What you should do ▸ Could you copy every line in the listing below that has the word "Given"?

Study material ▸
- - -

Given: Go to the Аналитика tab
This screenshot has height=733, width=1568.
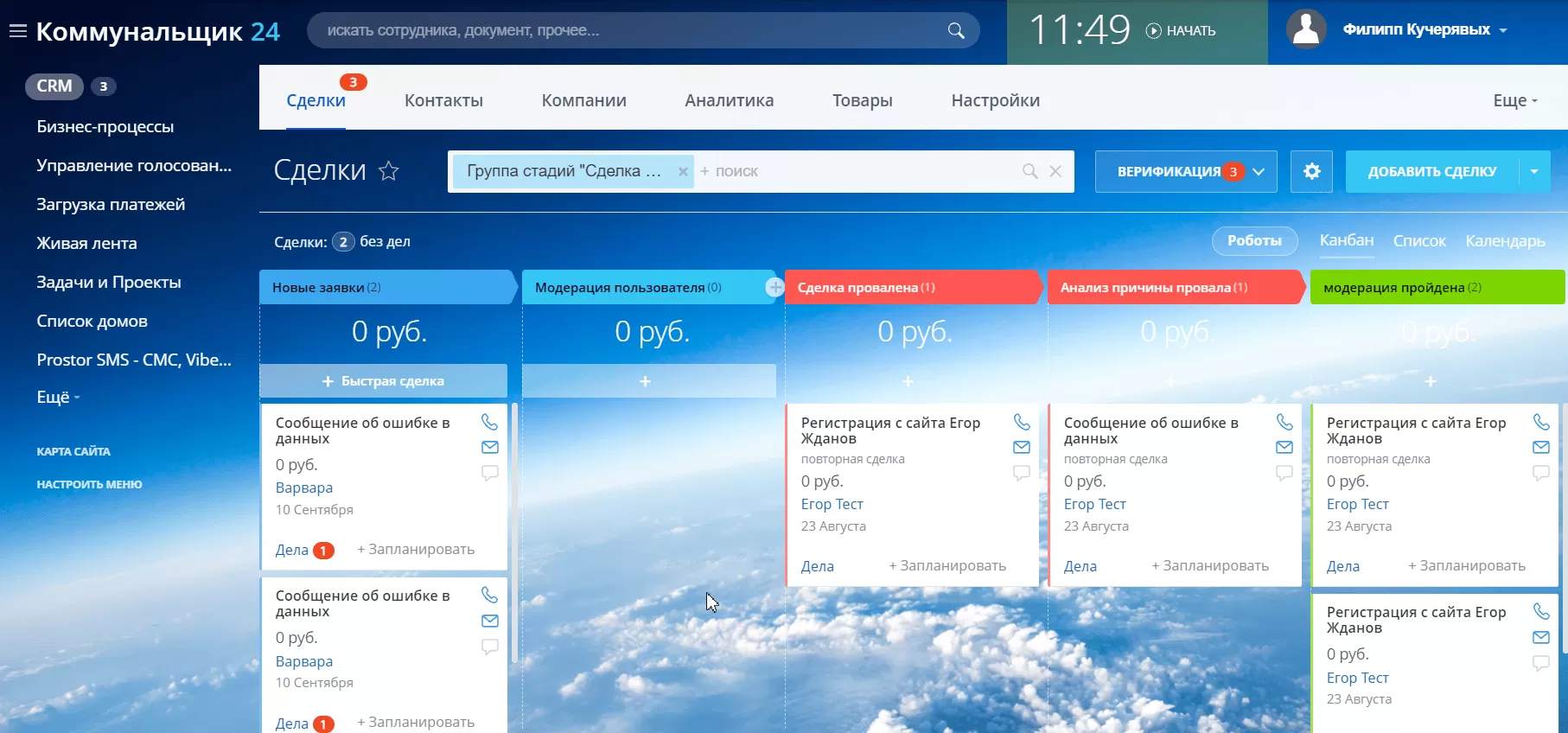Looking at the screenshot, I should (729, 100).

- - -

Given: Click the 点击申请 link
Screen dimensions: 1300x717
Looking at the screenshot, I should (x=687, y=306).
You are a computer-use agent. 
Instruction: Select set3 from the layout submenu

- - -

Task response ▸
Given: Go to the Аналитика tab
Given: Click the 点击申请 link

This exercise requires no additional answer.